Когда? А вот как Влад стал мне особое внимание оказывать, тогда примерно и началось у него. Главное, непонятно с чего. Влад к нам и раньше приходил, в тети Шурины еще времена, и не ко мне, а к Толе, дружили они. После, как у него с тетей Шурой кончилось, тоже приходил. Подтянутый, галантный, цветы дарил, ручки целовал. Но Толя-то всегда при этом был! И вдруг, ни с того ни с сего, начал следы искать на полу. Вернется домой и говорит:
„Ты любовника завела. Я точно знаю, тут был мужчина. Сама посмотри — вот они, на полу, — отпечатки его ступней“.
Да, так и говорил: „отпечатки ступней“…
Про нас-то с Владом? Конечно, не знал. Да не у себя же в коммуналке я с ним…»
Был конец августа, он возвратился из Годунова, где, как всегда, проводил каникулы и обнаружил, что отец не живет с ними более. Мама объяснила ему, что папа внезапно заболел, что он в больнице, что это, возможно, надолго и что они будут папу навещать.
Каждые две недели, по воскресеньям, мама с утра надевала траурное выражение лица и укладывала в сумку заранее приготовленные продукты и вещи: копченую колбасу, печенье, сыр, смену белья, теплые носки. Больница была далеко за городом, и всегда готовый помочь дядя Влад отвозил их туда на папиной машине. По дороге он шутил с мальчиком, а когда подъезжали к больнице, останавливал машину чуть в стороне, метрах в ста от входа, поощрительно улыбаясь, шутил в последний раз: «Шофер Вася подождет!» — и они с мамой проходили эти последние сто метров пешком, входили в ворота и шли к корпусам по широкой, посыпанной толченым кирпичом дорожке.
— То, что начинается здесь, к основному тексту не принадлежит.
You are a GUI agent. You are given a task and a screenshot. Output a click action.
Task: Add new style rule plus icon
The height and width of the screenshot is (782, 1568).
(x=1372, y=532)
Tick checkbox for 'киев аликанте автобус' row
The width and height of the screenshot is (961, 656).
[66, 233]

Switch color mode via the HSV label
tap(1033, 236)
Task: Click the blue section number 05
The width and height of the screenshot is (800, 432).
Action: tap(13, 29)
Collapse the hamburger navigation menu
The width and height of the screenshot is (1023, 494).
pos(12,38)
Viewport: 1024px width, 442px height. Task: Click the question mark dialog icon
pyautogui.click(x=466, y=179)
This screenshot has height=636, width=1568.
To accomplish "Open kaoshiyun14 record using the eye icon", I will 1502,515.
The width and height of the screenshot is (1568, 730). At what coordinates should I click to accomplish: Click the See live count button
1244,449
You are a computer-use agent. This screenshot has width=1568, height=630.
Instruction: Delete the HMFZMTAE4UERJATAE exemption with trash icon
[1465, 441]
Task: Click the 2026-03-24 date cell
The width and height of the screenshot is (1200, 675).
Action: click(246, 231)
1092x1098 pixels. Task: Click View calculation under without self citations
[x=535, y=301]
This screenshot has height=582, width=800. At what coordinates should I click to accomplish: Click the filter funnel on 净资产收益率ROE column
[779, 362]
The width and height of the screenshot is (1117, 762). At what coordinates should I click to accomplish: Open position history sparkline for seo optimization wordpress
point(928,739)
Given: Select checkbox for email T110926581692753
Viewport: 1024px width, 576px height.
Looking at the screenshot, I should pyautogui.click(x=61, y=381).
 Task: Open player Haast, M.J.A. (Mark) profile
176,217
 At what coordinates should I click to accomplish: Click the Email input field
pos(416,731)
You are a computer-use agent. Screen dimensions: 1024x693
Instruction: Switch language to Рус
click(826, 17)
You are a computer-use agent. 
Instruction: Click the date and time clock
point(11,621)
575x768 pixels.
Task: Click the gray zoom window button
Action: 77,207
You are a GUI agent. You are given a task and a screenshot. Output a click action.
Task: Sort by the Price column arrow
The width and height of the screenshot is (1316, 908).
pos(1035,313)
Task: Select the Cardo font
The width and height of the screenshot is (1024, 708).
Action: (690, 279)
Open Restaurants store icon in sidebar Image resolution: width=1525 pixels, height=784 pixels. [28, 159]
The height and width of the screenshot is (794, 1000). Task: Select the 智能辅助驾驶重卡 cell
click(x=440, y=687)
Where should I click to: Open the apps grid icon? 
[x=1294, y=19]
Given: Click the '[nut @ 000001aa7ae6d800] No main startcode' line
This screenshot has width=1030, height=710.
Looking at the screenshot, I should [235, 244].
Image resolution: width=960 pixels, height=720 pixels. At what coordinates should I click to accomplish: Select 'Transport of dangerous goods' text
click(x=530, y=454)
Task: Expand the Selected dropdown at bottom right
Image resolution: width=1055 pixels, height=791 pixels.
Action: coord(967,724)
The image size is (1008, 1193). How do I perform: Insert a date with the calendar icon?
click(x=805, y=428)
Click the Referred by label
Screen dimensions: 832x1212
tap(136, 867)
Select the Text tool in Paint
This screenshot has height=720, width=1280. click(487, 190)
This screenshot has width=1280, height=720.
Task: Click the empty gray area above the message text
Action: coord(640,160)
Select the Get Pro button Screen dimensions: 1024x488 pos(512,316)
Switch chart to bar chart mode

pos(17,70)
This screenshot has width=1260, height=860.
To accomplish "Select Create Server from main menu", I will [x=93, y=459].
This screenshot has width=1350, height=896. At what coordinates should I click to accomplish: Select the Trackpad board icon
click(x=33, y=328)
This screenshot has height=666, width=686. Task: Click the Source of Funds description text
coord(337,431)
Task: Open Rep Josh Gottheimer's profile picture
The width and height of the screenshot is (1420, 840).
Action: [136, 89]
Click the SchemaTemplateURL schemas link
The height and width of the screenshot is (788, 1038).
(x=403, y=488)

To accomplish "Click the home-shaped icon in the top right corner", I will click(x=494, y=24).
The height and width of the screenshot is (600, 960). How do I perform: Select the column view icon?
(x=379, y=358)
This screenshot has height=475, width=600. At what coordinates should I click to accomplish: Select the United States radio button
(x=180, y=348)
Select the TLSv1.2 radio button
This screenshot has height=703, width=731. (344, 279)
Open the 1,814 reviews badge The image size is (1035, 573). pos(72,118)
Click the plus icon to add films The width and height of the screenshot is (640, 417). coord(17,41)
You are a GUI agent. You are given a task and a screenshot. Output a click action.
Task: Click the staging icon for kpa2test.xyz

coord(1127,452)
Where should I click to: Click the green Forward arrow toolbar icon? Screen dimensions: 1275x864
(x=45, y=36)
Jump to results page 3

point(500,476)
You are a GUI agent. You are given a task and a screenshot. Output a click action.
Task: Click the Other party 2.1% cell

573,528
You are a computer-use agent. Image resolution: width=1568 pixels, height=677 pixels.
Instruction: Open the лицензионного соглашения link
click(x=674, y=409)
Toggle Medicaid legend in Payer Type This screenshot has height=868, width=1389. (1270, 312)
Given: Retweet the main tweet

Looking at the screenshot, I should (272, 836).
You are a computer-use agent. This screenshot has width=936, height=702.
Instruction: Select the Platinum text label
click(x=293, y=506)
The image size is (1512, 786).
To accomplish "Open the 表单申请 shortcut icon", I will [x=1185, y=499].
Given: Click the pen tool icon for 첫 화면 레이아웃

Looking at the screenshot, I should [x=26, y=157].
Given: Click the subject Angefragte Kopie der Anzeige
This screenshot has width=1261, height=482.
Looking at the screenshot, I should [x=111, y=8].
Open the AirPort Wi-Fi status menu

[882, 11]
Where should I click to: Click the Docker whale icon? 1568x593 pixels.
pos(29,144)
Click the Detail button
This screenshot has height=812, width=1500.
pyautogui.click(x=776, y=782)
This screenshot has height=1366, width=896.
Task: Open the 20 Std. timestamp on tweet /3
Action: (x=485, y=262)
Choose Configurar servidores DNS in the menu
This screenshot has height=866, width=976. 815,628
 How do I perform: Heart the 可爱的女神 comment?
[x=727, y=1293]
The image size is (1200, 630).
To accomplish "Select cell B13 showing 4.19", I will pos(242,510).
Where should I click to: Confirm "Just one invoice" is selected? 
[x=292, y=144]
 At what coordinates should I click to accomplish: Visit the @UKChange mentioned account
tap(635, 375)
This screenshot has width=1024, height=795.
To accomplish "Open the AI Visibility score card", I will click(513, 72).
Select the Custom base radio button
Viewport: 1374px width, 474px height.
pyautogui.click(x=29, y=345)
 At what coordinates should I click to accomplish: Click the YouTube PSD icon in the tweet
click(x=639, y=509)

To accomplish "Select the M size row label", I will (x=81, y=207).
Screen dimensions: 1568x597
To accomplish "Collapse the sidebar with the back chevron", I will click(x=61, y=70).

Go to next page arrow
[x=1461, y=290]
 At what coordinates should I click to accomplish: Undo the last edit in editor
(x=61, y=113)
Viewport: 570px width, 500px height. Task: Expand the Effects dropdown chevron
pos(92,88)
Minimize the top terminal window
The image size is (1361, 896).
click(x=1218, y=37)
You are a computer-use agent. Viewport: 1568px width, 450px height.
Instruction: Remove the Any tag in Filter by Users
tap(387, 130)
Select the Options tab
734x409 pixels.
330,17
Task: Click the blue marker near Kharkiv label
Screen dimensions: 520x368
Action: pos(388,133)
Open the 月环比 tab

Больные в грязных байковых халатах брели им навстречу, к воротам, слонялись по боковым аллеям, стояли, сидели на скамейках, погруженные в свой, недоступный окружающим, шизофренический мир. У некоторых сильно дрожали руки, и приехавшие из города родственники с ложечки, как маленьких, кормили их домашней снедью.
Почему-то он безумно боялся этих беспокойных рук и лишенных интереса к происходящему, словно навеки повернувшихся внутрь собственной души, глаз. Он боялся отца, постепенно превращавшегося из подвижного, крикливого человека, каким с детства помнил его мальчик, в тихое, покорное существо с влажными ладонями и дрожащими пальцами. Отец был худощав, а это существо тучнело на глазах из-за лекарств, тяжелой мучной пиши и малоподвижного образа жизни.